··· RECORD EXTRACTS

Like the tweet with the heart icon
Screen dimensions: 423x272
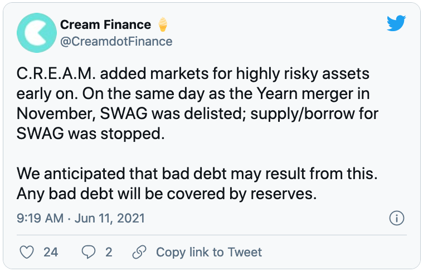[x=27, y=253]
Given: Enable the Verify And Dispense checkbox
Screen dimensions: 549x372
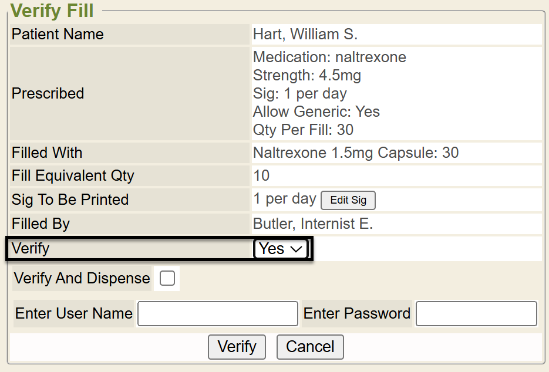Looking at the screenshot, I should coord(167,279).
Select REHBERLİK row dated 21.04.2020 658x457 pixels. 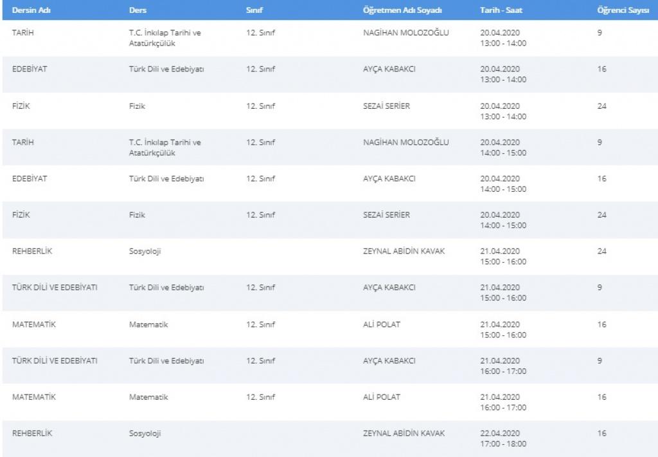click(x=329, y=256)

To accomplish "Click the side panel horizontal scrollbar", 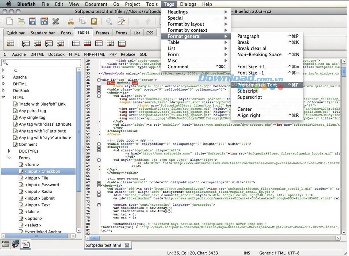I will pyautogui.click(x=37, y=236).
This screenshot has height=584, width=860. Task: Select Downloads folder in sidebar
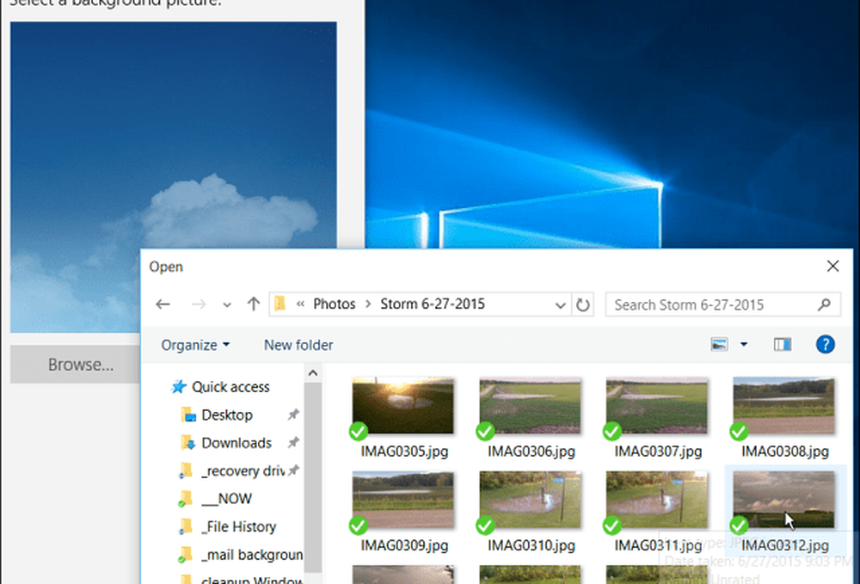237,443
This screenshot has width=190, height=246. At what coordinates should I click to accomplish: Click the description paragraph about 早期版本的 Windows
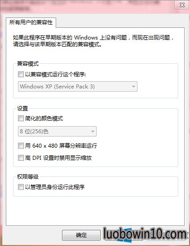93,41
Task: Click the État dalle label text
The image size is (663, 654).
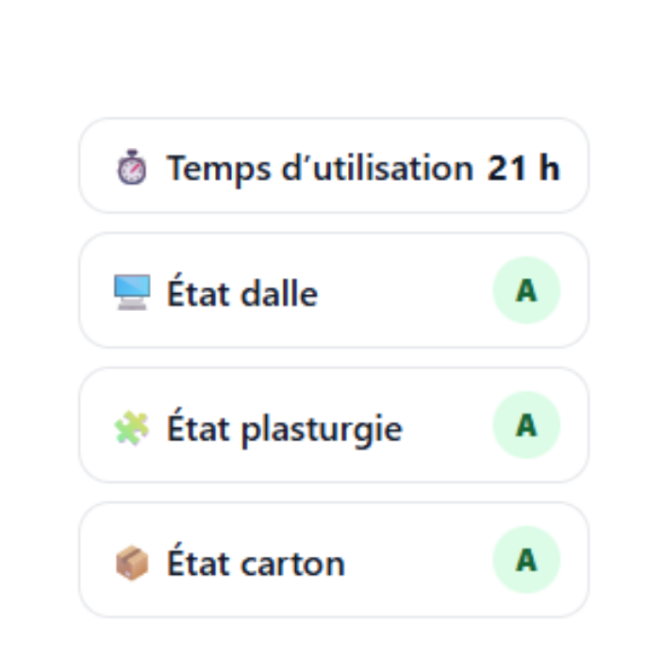Action: (x=242, y=293)
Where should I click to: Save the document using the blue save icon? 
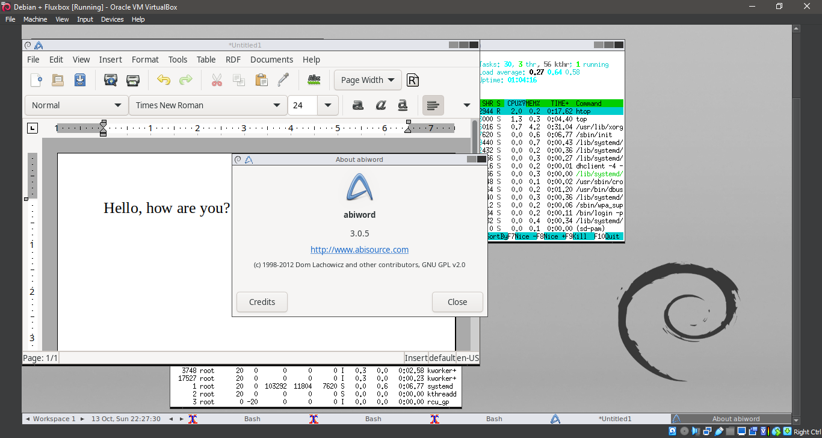80,79
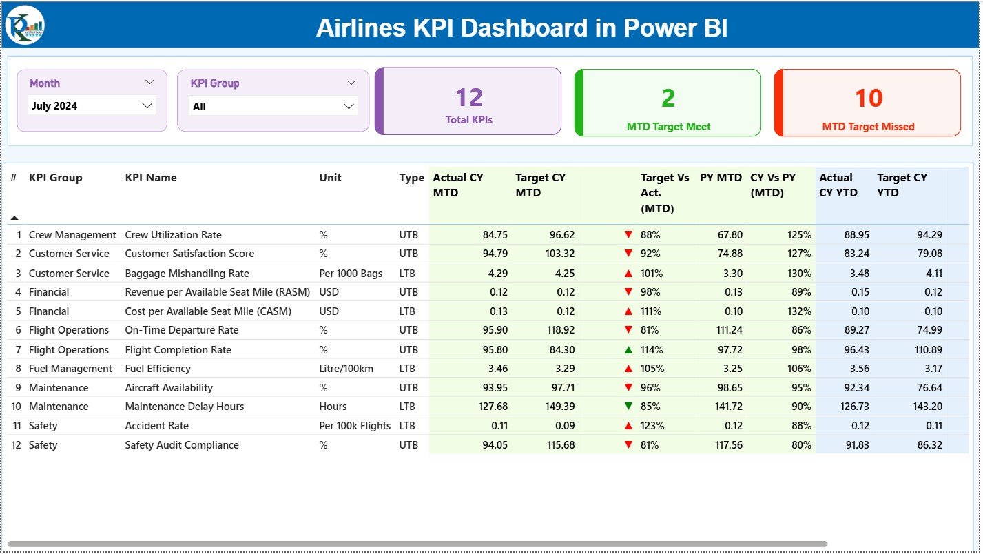Open the KPI Group dropdown set to All

click(273, 106)
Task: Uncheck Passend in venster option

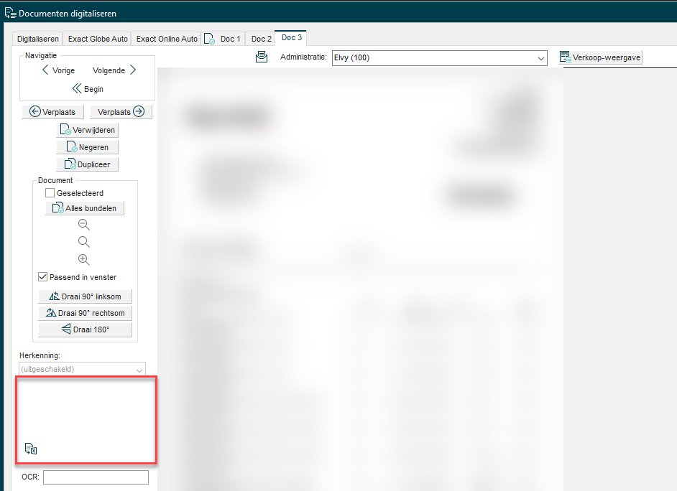Action: 43,277
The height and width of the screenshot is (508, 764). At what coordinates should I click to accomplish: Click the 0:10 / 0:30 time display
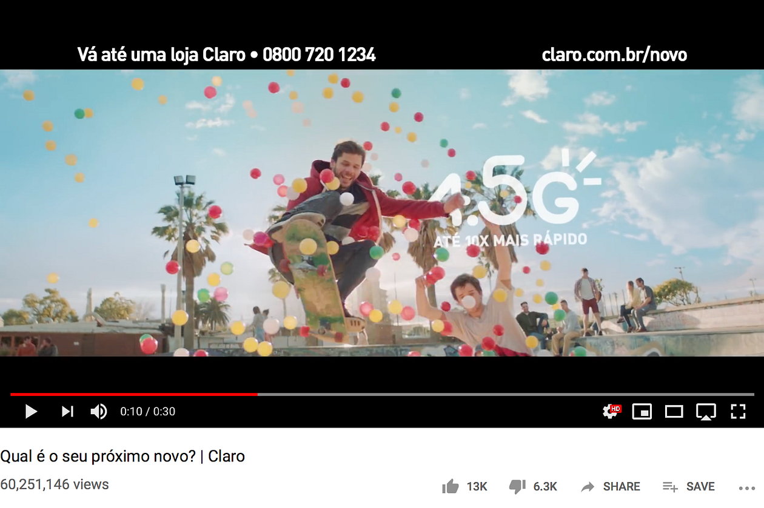pyautogui.click(x=147, y=412)
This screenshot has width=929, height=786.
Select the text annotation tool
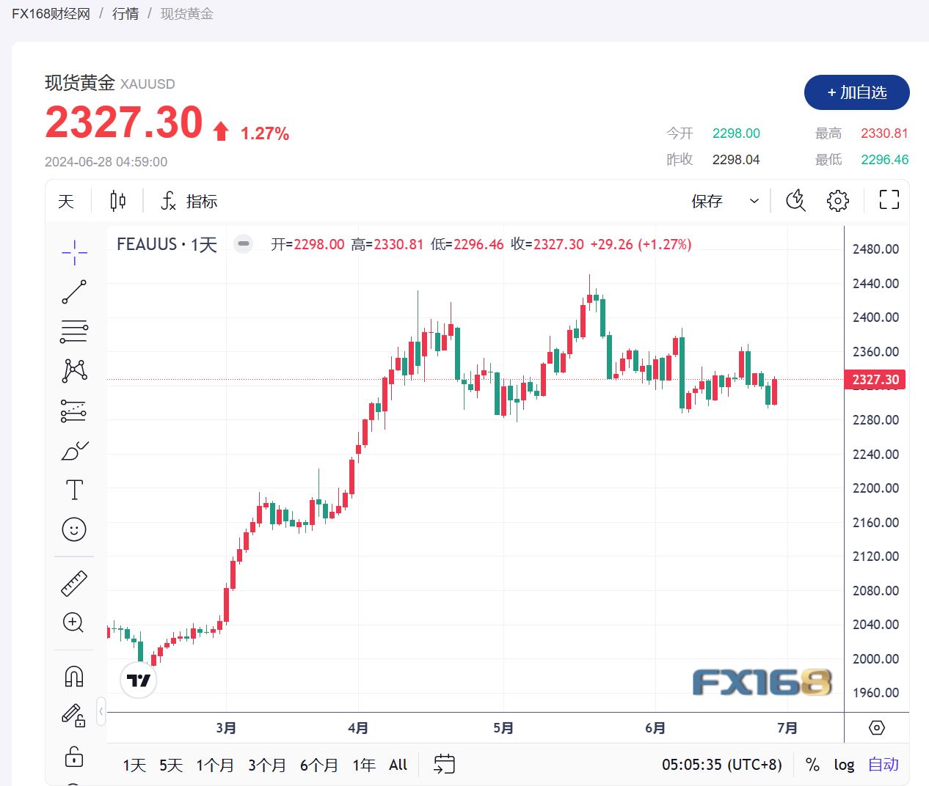[73, 489]
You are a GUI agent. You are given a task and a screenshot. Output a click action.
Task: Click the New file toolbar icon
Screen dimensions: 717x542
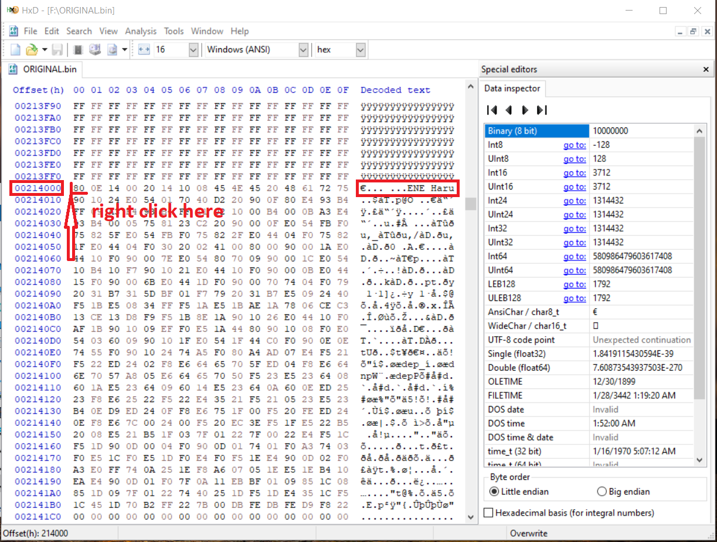[x=16, y=50]
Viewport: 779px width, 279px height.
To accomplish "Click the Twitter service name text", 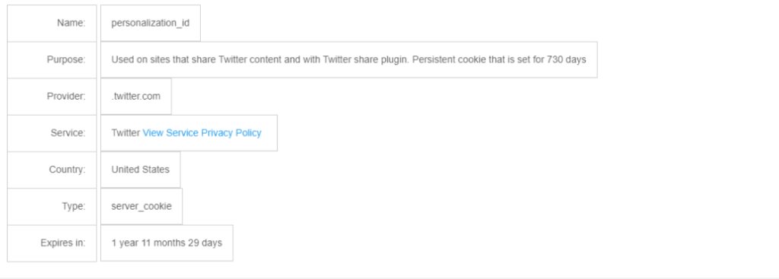I will 126,133.
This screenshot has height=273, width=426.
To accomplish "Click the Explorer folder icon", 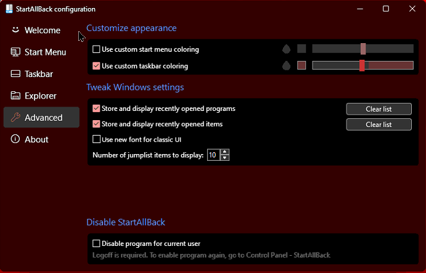I will 15,96.
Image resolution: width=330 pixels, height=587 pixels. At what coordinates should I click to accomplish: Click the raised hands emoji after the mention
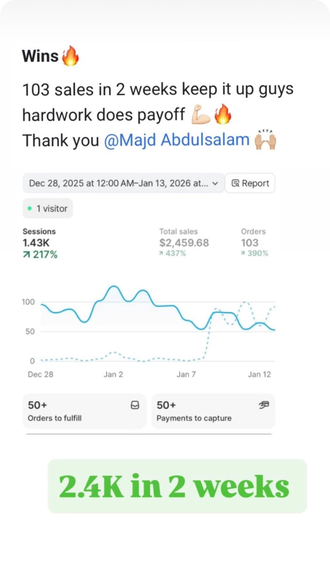pos(265,140)
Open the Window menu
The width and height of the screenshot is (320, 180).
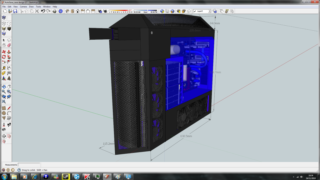click(x=47, y=7)
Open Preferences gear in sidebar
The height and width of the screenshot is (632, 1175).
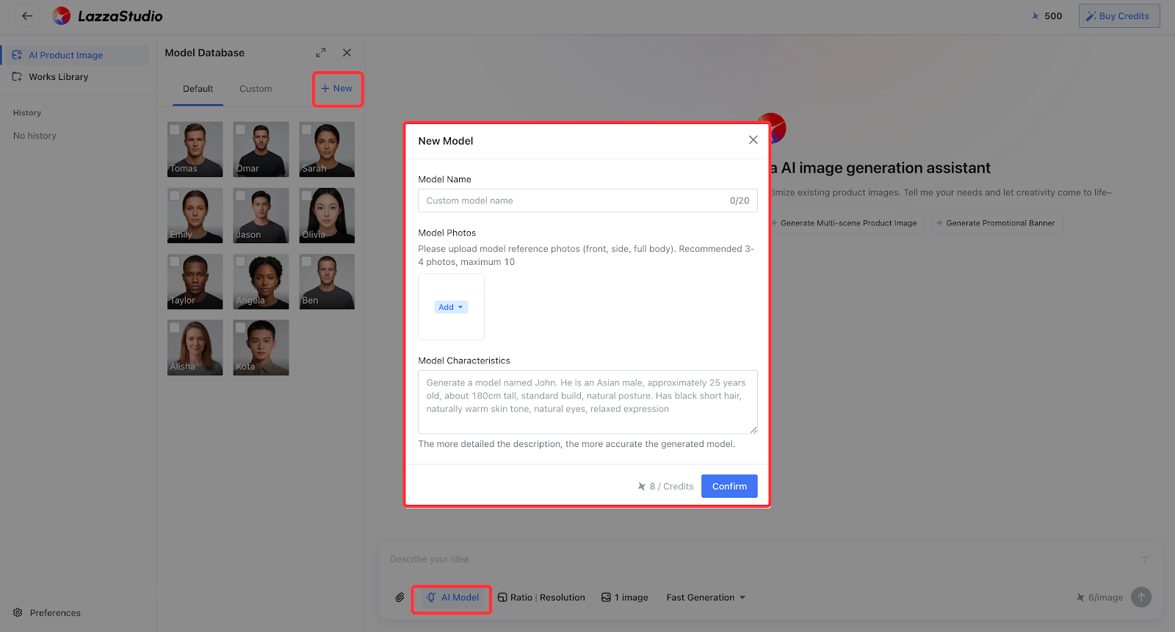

······

REQUIRED WORK:
Leave out the pictures and return, exactly as written, only the lines from the line with "The width and" through the end of the records above.

RESPONSE AREA:
The width and height of the screenshot is (320, 180).
click(x=47, y=7)
Open Preferences gear in sidebar
The height and width of the screenshot is (632, 1175).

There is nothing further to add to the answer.